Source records
[start]

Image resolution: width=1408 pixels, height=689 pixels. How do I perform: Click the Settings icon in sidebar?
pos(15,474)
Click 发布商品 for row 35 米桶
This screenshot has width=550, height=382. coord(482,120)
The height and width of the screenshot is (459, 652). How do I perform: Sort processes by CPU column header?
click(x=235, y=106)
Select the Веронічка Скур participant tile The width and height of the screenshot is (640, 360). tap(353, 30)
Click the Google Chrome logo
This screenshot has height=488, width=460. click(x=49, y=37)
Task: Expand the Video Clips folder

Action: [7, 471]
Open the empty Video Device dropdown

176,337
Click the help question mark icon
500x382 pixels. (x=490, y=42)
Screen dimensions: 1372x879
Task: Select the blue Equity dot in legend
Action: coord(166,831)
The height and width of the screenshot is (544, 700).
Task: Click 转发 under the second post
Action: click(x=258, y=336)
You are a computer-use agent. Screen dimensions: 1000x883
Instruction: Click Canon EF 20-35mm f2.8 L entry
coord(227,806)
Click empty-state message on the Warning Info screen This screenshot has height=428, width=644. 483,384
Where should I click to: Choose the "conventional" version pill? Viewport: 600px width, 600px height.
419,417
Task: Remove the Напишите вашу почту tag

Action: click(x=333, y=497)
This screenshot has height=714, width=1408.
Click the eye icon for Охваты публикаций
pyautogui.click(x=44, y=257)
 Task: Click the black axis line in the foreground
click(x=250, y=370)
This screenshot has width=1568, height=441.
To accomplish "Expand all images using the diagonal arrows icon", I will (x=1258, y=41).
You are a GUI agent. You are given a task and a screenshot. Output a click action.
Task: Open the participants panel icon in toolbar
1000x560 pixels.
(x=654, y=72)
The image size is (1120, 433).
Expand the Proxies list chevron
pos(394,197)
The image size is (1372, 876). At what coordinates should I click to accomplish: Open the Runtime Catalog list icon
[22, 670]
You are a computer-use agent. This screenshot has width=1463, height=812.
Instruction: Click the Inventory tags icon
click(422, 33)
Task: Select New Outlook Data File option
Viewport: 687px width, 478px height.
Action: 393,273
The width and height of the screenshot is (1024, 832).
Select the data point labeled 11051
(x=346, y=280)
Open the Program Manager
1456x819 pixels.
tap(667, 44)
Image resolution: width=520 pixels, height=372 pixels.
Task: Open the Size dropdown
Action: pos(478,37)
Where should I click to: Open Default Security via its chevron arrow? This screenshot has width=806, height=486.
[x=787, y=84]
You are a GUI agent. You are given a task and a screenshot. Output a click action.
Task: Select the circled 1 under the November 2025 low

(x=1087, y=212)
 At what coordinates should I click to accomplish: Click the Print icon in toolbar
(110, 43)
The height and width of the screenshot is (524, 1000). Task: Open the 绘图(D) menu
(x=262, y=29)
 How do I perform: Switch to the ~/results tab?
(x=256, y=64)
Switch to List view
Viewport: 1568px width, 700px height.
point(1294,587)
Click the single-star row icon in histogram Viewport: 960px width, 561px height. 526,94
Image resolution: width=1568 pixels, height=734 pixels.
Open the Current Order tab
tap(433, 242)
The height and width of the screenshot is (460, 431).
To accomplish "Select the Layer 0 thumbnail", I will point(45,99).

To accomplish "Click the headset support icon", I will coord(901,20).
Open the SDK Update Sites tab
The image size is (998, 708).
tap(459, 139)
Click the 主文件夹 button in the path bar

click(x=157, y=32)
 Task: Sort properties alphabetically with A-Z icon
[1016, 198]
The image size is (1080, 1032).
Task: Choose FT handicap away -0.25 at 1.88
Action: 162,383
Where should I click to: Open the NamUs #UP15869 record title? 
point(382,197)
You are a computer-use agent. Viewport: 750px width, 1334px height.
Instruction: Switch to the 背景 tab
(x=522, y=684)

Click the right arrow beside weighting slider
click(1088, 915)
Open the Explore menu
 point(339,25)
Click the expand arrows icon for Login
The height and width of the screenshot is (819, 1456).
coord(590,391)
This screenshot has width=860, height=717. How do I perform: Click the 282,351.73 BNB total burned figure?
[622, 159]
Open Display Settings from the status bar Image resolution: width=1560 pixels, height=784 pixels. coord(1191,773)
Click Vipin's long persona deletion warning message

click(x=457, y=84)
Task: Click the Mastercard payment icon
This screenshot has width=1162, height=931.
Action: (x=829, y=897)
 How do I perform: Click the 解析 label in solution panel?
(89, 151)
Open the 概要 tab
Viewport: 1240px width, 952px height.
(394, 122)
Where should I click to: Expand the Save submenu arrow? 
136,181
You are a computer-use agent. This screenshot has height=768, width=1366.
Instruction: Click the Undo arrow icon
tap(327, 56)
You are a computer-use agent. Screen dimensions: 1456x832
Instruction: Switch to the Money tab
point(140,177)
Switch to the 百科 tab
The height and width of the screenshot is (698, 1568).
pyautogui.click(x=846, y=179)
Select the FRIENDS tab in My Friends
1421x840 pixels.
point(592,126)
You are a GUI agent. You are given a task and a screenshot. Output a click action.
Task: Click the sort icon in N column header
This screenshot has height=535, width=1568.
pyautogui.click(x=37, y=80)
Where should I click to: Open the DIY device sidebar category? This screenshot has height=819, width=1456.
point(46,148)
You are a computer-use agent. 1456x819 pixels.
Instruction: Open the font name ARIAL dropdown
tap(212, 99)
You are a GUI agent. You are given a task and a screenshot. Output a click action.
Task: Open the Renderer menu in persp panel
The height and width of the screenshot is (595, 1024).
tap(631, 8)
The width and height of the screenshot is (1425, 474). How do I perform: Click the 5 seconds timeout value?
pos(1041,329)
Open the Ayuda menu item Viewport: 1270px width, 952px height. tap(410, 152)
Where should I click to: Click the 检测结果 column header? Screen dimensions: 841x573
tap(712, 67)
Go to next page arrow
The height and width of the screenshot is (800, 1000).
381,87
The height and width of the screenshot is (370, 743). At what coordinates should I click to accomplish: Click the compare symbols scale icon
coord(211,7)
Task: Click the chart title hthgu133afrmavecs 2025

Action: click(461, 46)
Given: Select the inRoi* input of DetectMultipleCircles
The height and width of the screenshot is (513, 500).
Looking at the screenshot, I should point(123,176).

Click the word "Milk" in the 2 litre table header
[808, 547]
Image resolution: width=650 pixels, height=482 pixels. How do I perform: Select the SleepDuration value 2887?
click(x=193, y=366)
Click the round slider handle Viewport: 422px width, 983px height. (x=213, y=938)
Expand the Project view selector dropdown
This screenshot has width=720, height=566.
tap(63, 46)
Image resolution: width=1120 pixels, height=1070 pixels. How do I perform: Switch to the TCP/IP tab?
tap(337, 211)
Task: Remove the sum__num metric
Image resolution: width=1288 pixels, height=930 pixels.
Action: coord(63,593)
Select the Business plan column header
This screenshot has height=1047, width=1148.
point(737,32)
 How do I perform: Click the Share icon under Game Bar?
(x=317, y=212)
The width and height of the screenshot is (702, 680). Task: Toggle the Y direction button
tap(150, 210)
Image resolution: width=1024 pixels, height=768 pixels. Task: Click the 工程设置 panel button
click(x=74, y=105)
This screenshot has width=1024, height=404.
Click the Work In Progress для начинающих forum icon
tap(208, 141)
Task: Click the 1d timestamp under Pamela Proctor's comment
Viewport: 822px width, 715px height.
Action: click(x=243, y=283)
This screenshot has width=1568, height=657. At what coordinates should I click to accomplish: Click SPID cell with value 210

[end]

#### [Aim of the task]
Copy all of the data above exactly, line for line.

#### [Answer to this exercise]
Image resolution: width=1408 pixels, height=689 pixels. How do I perform: Click the Settings icon in sidebar?
pos(15,474)
Click 发布商品 for row 35 米桶
This screenshot has width=550, height=382. coord(482,120)
The height and width of the screenshot is (459, 652). How do I perform: Sort processes by CPU column header?
click(x=235, y=106)
Select the Веронічка Скур participant tile The width and height of the screenshot is (640, 360). tap(353, 30)
Click the Google Chrome logo
This screenshot has height=488, width=460. click(x=49, y=37)
Task: Expand the Video Clips folder

Action: [7, 471]
Open the empty Video Device dropdown

176,337
Click the help question mark icon
500x382 pixels. (x=490, y=42)
Screen dimensions: 1372x879
Task: Select the blue Equity dot in legend
Action: coord(166,831)
The height and width of the screenshot is (544, 700).
Task: Click 转发 under the second post
Action: click(x=258, y=336)
You are a computer-use agent. Screen dimensions: 1000x883
Instruction: Click Canon EF 20-35mm f2.8 L entry
coord(227,806)
Click empty-state message on the Warning Info screen This screenshot has height=428, width=644. 483,384
Where should I click to: Choose the "conventional" version pill? Viewport: 600px width, 600px height.
419,417
Task: Remove the Напишите вашу почту tag

Action: click(x=333, y=497)
This screenshot has height=714, width=1408.
Click the eye icon for Охваты публикаций
pyautogui.click(x=44, y=257)
 Task: Click the black axis line in the foreground
click(x=250, y=370)
This screenshot has width=1568, height=441.
To accomplish "Expand all images using the diagonal arrows icon", I will (x=1258, y=41).
You are a GUI agent. You are given a task and a screenshot. Output a click action.
Task: Open the participants panel icon in toolbar
1000x560 pixels.
(x=654, y=72)
The image size is (1120, 433).
Expand the Proxies list chevron
pos(394,197)
The image size is (1372, 876). At what coordinates should I click to accomplish: Open the Runtime Catalog list icon
[22, 670]
You are a computer-use agent. This screenshot has width=1463, height=812.
Instruction: Click the Inventory tags icon
click(422, 33)
Task: Select New Outlook Data File option
Viewport: 687px width, 478px height.
Action: 393,273
The width and height of the screenshot is (1024, 832).
Select the data point labeled 11051
(x=346, y=280)
Open the Program Manager
1456x819 pixels.
tap(667, 44)
Image resolution: width=520 pixels, height=372 pixels.
Task: Open the Size dropdown
Action: pos(478,37)
Where should I click to: Open Default Security via its chevron arrow? This screenshot has width=806, height=486.
[x=787, y=84]
You are a GUI agent. You are given a task and a screenshot. Output a click action.
Task: Select the circled 1 under the November 2025 low

(x=1087, y=212)
 At what coordinates should I click to accomplish: Click the Print icon in toolbar
(110, 43)
The height and width of the screenshot is (524, 1000). Task: Open the 绘图(D) menu
(x=262, y=29)
 How do I perform: Switch to the ~/results tab?
(x=256, y=64)
Switch to List view
Viewport: 1568px width, 700px height.
point(1294,587)
Click the single-star row icon in histogram Viewport: 960px width, 561px height. 526,94
Image resolution: width=1568 pixels, height=734 pixels.
Open the Current Order tab
tap(433, 242)
The height and width of the screenshot is (460, 431).
To accomplish "Select the Layer 0 thumbnail", I will point(45,99).

To accomplish "Click the headset support icon", I will coord(901,20).
Open the SDK Update Sites tab
The image size is (998, 708).
tap(459, 139)
Click the 主文件夹 button in the path bar

click(x=157, y=32)
 Task: Sort properties alphabetically with A-Z icon
[1016, 198]
The image size is (1080, 1032).
Task: Choose FT handicap away -0.25 at 1.88
Action: 162,383
Where should I click to: Open the NamUs #UP15869 record title? 
point(382,197)
You are a computer-use agent. Viewport: 750px width, 1334px height.
Instruction: Switch to the 背景 tab
(x=522, y=684)

Click the right arrow beside weighting slider
click(1088, 915)
Open the Explore menu
 point(339,25)
Click the expand arrows icon for Login
The height and width of the screenshot is (819, 1456).
coord(590,391)
This screenshot has width=860, height=717. How do I perform: Click the 282,351.73 BNB total burned figure?
[622, 159]
Open Display Settings from the status bar Image resolution: width=1560 pixels, height=784 pixels. coord(1191,773)
Click Vipin's long persona deletion warning message

click(x=457, y=84)
Task: Click the Mastercard payment icon
This screenshot has width=1162, height=931.
Action: (x=829, y=897)
 How do I perform: Click the 解析 label in solution panel?
(89, 151)
Open the 概要 tab
Viewport: 1240px width, 952px height.
(394, 122)
Where should I click to: Expand the Save submenu arrow? 
136,181
You are a computer-use agent. This screenshot has height=768, width=1366.
Instruction: Click the Undo arrow icon
tap(327, 56)
You are a computer-use agent. Screen dimensions: 1456x832
Instruction: Switch to the Money tab
point(140,177)
Switch to the 百科 tab
The height and width of the screenshot is (698, 1568).
pyautogui.click(x=846, y=179)
Select the FRIENDS tab in My Friends
1421x840 pixels.
point(592,126)
You are a GUI agent. You are given a task and a screenshot. Output a click action.
Task: Click the sort icon in N column header
This screenshot has height=535, width=1568.
pyautogui.click(x=37, y=80)
Where should I click to: Open the DIY device sidebar category? This screenshot has height=819, width=1456.
point(46,148)
You are a computer-use agent. 1456x819 pixels.
Instruction: Open the font name ARIAL dropdown
tap(212, 99)
You are a GUI agent. You are given a task and a screenshot. Output a click action.
Task: Open the Renderer menu in persp panel
The height and width of the screenshot is (595, 1024).
tap(631, 8)
The width and height of the screenshot is (1425, 474). How do I perform: Click the 5 seconds timeout value?
pos(1041,329)
Open the Ayuda menu item Viewport: 1270px width, 952px height. tap(410, 152)
Where should I click to: Click the 检测结果 column header? Screen dimensions: 841x573
tap(712, 67)
Go to next page arrow
The height and width of the screenshot is (800, 1000).
381,87
The height and width of the screenshot is (370, 743). At what coordinates should I click to accomplish: Click the compare symbols scale icon
coord(211,7)
Task: Click the chart title hthgu133afrmavecs 2025

Action: click(461, 46)
Given: Select the inRoi* input of DetectMultipleCircles
The height and width of the screenshot is (513, 500).
Looking at the screenshot, I should point(123,176).

Click the word "Milk" in the 2 litre table header
[808, 547]
Image resolution: width=650 pixels, height=482 pixels. How do I perform: Select the SleepDuration value 2887?
click(x=193, y=366)
Click the round slider handle Viewport: 422px width, 983px height. (x=213, y=938)
Expand the Project view selector dropdown
This screenshot has width=720, height=566.
tap(63, 46)
Image resolution: width=1120 pixels, height=1070 pixels. How do I perform: Switch to the TCP/IP tab?
tap(337, 211)
Task: Remove the sum__num metric
Image resolution: width=1288 pixels, height=930 pixels.
Action: coord(63,593)
Select the Business plan column header
This screenshot has height=1047, width=1148.
point(737,32)
 How do I perform: Click the Share icon under Game Bar?
(x=317, y=212)
The width and height of the screenshot is (702, 680). Task: Toggle the Y direction button
tap(150, 210)
Image resolution: width=1024 pixels, height=768 pixels. Task: Click the 工程设置 panel button
click(x=74, y=105)
This screenshot has width=1024, height=404.
Click the Work In Progress для начинающих forum icon
tap(208, 141)
Task: Click the 1d timestamp under Pamela Proctor's comment
Viewport: 822px width, 715px height.
Action: click(x=243, y=283)
This screenshot has width=1568, height=657. At what coordinates should I click to accomplish: Click SPID cell with value 210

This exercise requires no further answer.